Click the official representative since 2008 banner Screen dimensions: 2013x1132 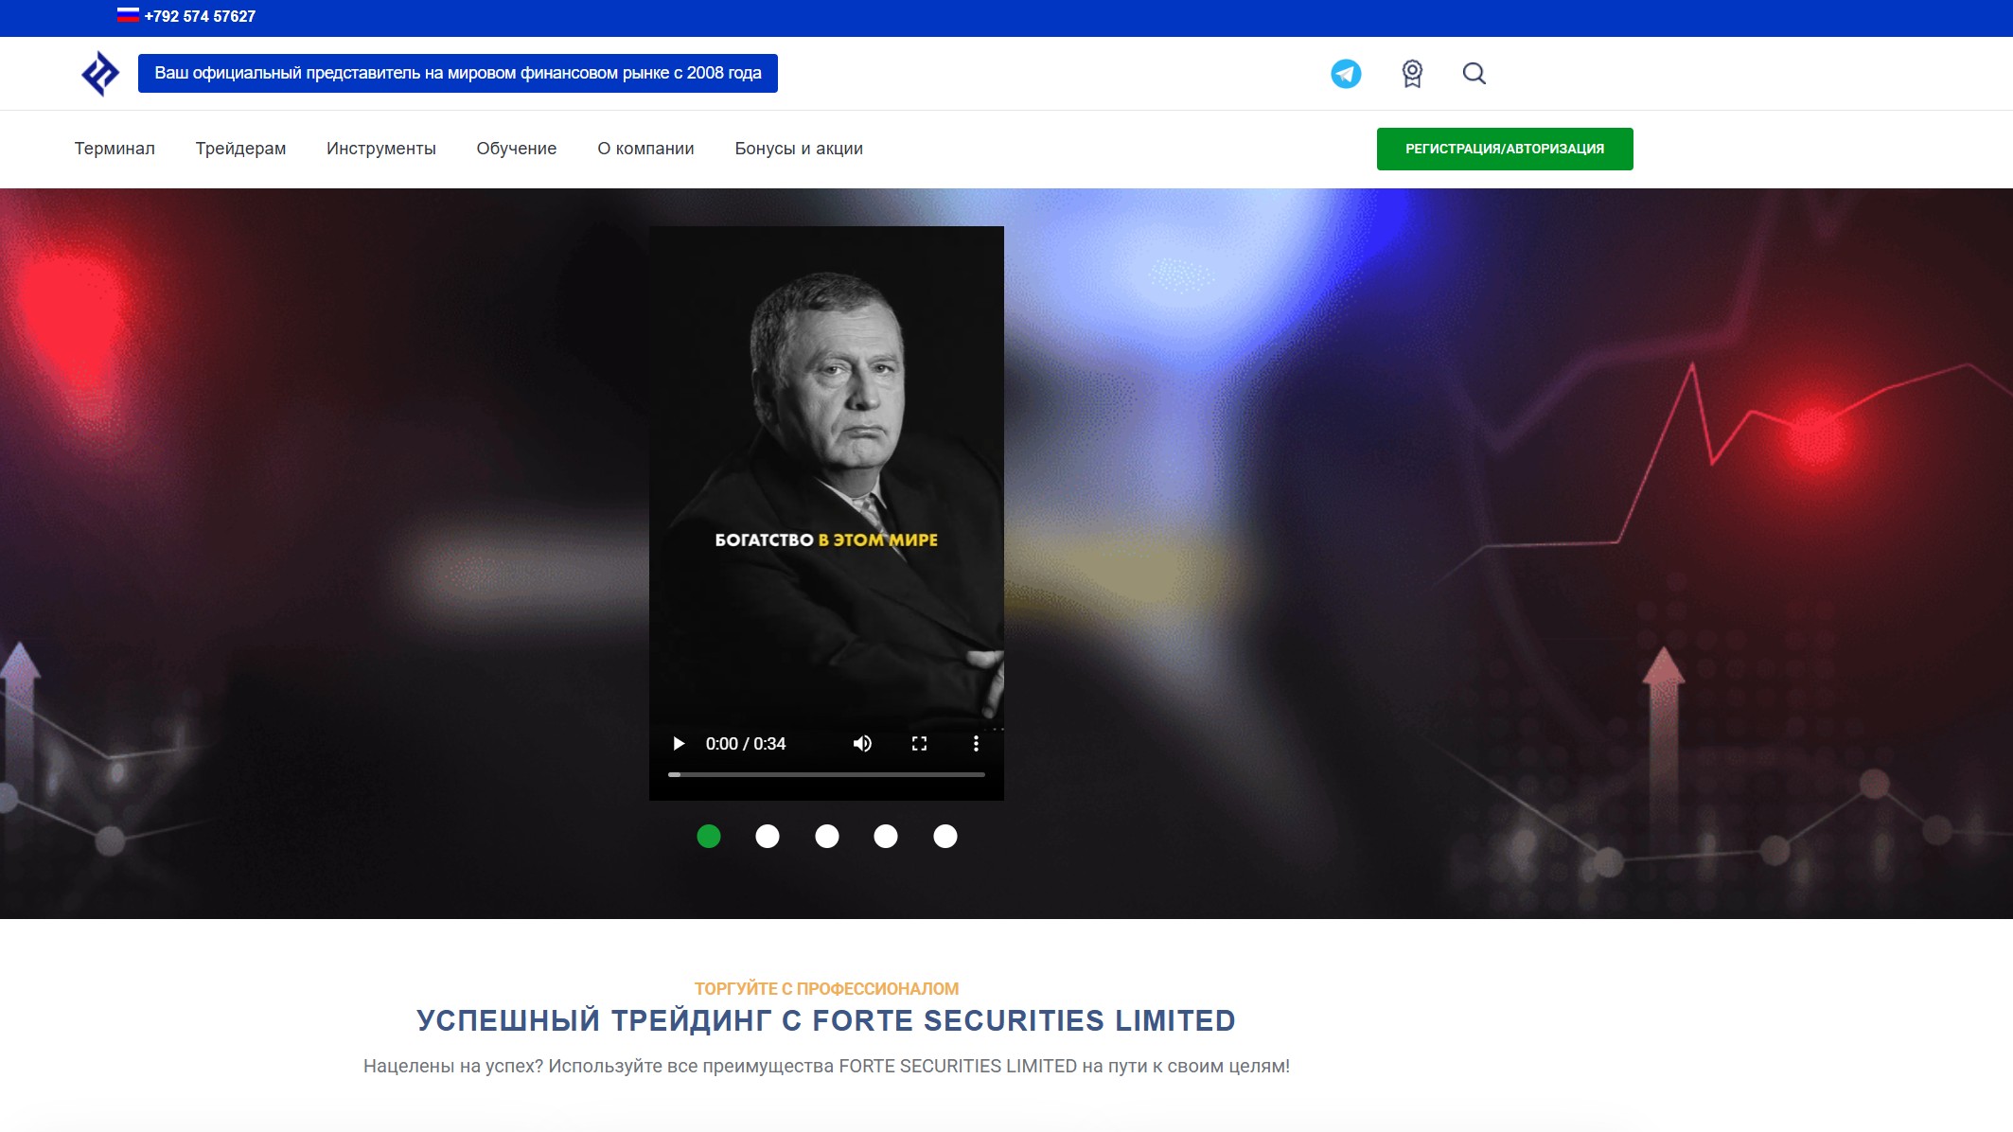(458, 73)
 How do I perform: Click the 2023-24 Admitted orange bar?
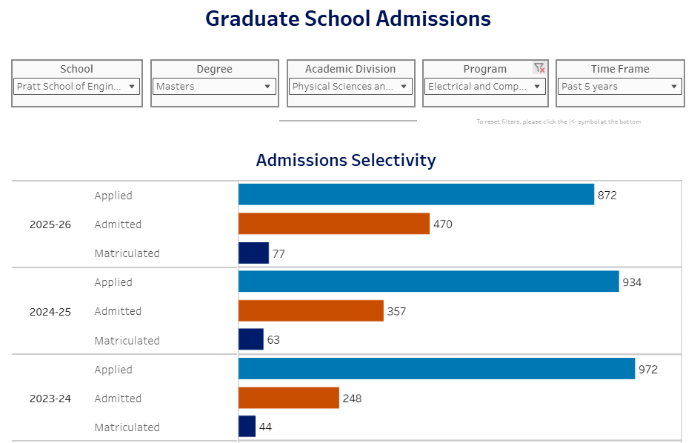pos(288,398)
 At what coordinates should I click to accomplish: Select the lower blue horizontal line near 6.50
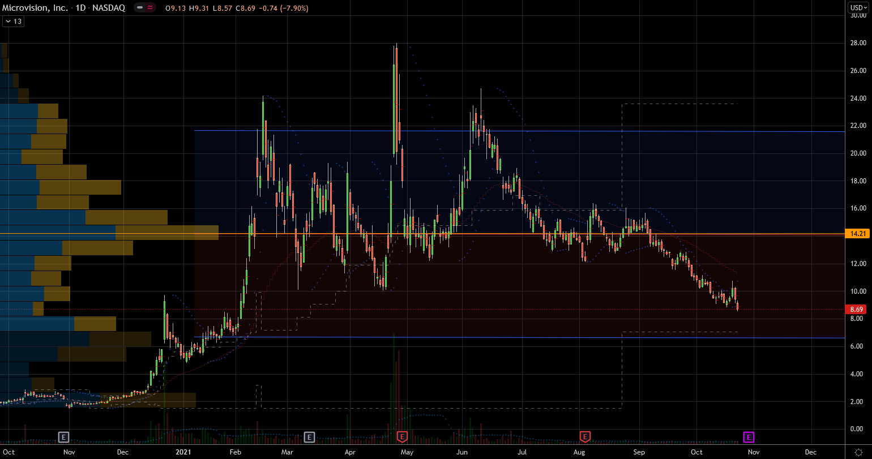510,338
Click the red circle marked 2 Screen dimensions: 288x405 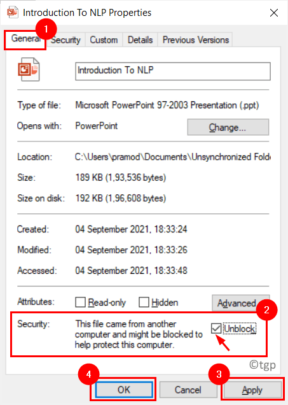266,309
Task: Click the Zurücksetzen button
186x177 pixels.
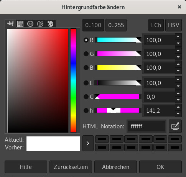Action: [71, 167]
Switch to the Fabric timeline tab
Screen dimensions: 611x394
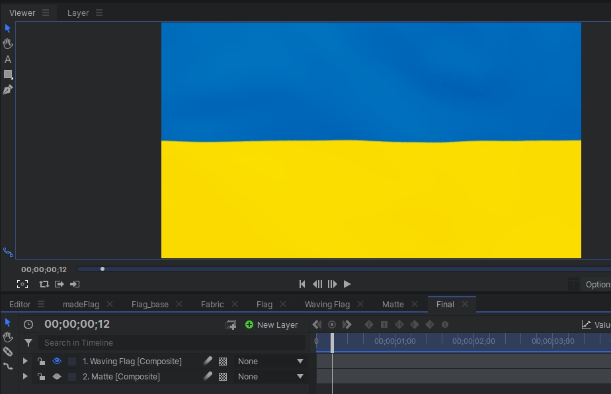212,305
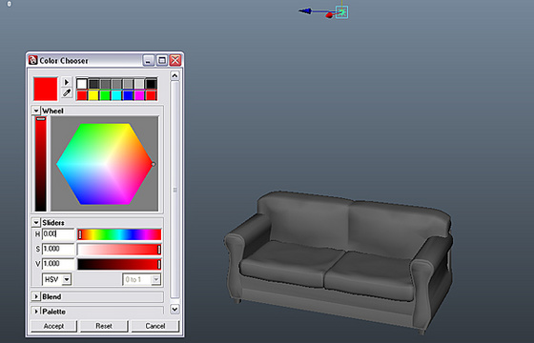This screenshot has height=343, width=534.
Task: Choose the yellow palette swatch
Action: pyautogui.click(x=93, y=95)
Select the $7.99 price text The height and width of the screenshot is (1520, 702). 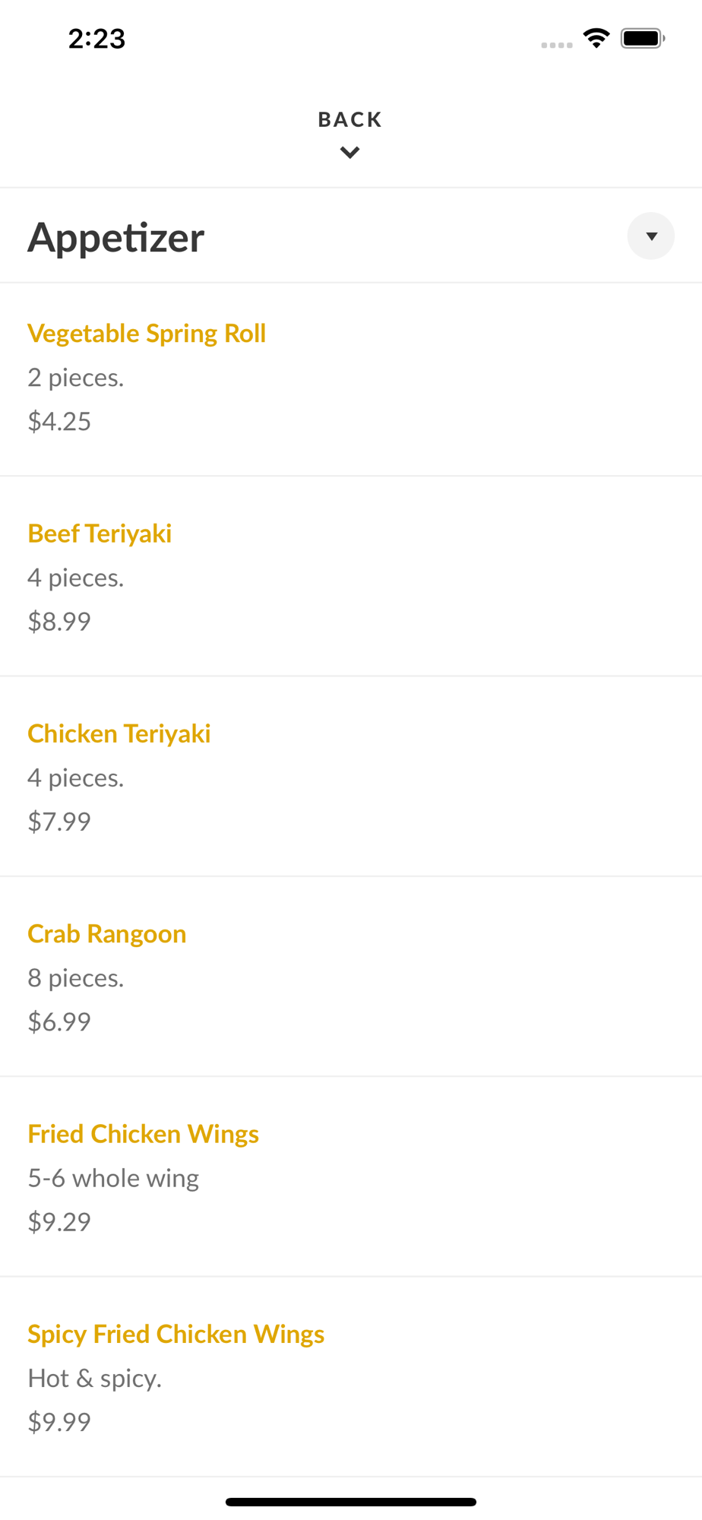[59, 821]
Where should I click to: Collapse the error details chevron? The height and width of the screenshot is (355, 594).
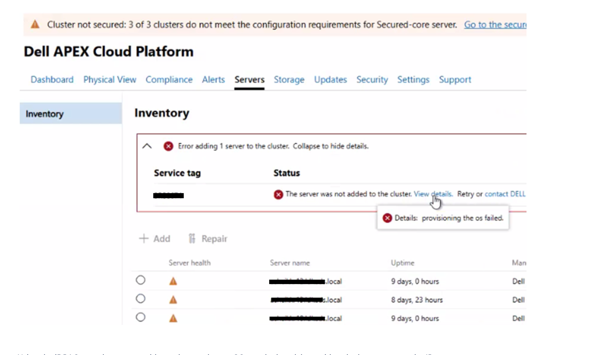pos(147,146)
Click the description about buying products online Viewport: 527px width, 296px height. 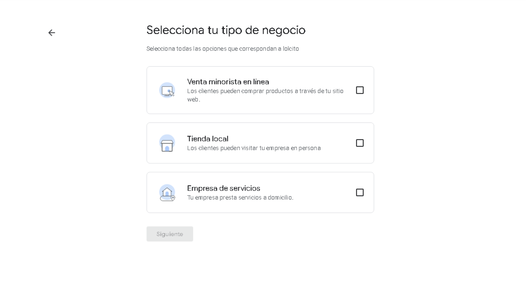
════
● Task prompt
All that belongs in the answer is the exact run of lines from the line containing "Where should I" to the end of the listing above, pictures removed.

● Your response
Where should I click to: Collapse the error details chevron? The height and width of the screenshot is (355, 594).
pos(147,146)
Click the description about buying products online Viewport: 527px width, 296px height. 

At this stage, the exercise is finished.